Precisaron que, Juan Mejía Coca -Vocal demandado- pese a la irregular notificación, mediante providencia de 23 de octubre de 2007, les designaron defensor de oficio, el cual, presentó memorial con una supuesta fundamentación; posteriormente, los Vocales codemandados -Gina Luisa Castellón Ugarte y Ever Richard Veizaga- pronunciaron Auto de Vista de 14 de noviembre de 2011, que rechaza la solicitud de extinción de la acción penal; y, resolvió en el fondo la apelación interpuesta, confirmando la Sentencia; siendo notificados los apelantes en la oficina del supuesto defensor de oficio, cuando debió hacérsela en su domicilio real conforme el art. “137.4 del Código de Procedimiento Civil (CPC)” aplicable en virtud al art. 355 del anterior Código de Procedimiento Penal (CPP), al ser una actuación que podía ser impugnada por los procesados; aspecto que no ocurrió al no estar legalmente notificados en su domicilio real de forma personal o mediante cédula, y tampoco fue recurrida en casación por el defensor de oficio, demostrándose así el estado de indefensión causado.

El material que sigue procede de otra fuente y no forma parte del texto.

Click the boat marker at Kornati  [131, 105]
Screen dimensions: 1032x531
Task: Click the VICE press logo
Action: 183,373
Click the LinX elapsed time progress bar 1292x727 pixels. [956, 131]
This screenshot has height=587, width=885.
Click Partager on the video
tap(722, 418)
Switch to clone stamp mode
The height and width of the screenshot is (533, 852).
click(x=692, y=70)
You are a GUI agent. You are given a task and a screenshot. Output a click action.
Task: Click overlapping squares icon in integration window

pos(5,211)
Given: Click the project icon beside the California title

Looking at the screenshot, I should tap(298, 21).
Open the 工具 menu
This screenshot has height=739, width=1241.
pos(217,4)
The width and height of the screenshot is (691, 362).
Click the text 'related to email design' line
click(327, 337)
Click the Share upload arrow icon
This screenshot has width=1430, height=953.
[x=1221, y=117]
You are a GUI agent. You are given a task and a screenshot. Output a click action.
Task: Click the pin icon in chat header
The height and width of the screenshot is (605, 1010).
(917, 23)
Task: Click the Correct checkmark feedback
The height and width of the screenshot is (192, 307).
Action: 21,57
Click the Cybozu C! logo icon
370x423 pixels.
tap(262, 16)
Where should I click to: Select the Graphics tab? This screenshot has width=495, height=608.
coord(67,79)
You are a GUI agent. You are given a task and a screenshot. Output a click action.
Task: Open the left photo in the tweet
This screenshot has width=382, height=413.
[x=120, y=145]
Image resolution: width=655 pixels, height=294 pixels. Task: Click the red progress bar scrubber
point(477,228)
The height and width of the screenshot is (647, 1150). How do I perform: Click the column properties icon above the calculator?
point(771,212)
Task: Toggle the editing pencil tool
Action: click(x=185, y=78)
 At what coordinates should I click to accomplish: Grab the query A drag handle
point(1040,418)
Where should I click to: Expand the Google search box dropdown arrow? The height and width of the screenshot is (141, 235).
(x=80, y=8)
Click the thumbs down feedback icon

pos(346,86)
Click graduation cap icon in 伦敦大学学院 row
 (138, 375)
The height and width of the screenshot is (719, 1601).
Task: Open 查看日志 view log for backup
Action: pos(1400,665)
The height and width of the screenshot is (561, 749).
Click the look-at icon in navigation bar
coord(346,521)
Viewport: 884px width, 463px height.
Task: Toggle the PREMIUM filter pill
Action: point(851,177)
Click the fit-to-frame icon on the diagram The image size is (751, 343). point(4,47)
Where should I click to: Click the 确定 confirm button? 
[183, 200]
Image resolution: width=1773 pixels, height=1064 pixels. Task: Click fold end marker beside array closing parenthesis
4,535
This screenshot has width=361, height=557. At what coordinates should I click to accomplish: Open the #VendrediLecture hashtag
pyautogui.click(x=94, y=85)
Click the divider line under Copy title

Por, Auto de 19 de marzo de 2012, Gina Luisa Castellón Ugarte y Ever Richard Veizaga Ayala -Vocales codemandados-, declararon ejecutoriado el Auto de Vista de 14 de noviembre de 2011, contraviniendo el art. 3.I del CPC, que impone el deber a los jueces de velar porque el proceso se desarrolle sin vicios procesales y sin admitir el falso argumento de haber sido legalmente notificados con el Auto de Vista que resuelve su apelación; además, que existió la imposibilidad de notificarles personalmente; toda vez, que no cursa ninguna representación sobre el acto de ilegal ejecutoria del señalado Auto, que tampoco les fue notificado pese a la previsión de los arts. “137 núm. 6) del CPP” -aplicable al tratarse de la primera providencia en ejecución de sentencia-, provocándoles indefensión; que de haberse evitado pudo haber permitido interponer las nulidades correspondientes, para no ser sorprendidos con el mandamiento de condena por los cuales se encuentran detenidos.
Señalan que, la restricción de la libertad debe estar sujeta a normas, principios y valores constitucionales, no pudiendo ser usada de manera arbitraria, a efectos que el procesado no sea ilegalmente condenado; además, se debe garantizar que las notificaciones practicadas en el desarrollo del proceso sean realizadas cumpliendo las formalidades exigidas y los fundamentos legales previstos en los arts. 1, 67.1, 3, 96, 99, 100, 102 y 355 del anterior CPP; y, “137 del CPC”, así como la SC 0321/2004-R de 10 de marzo; por lo cual, los mandamientos de condena expedidos por el Juez codemandado emergen de un procesamiento indebido de inobservancia a normas imprescindibles de defensa.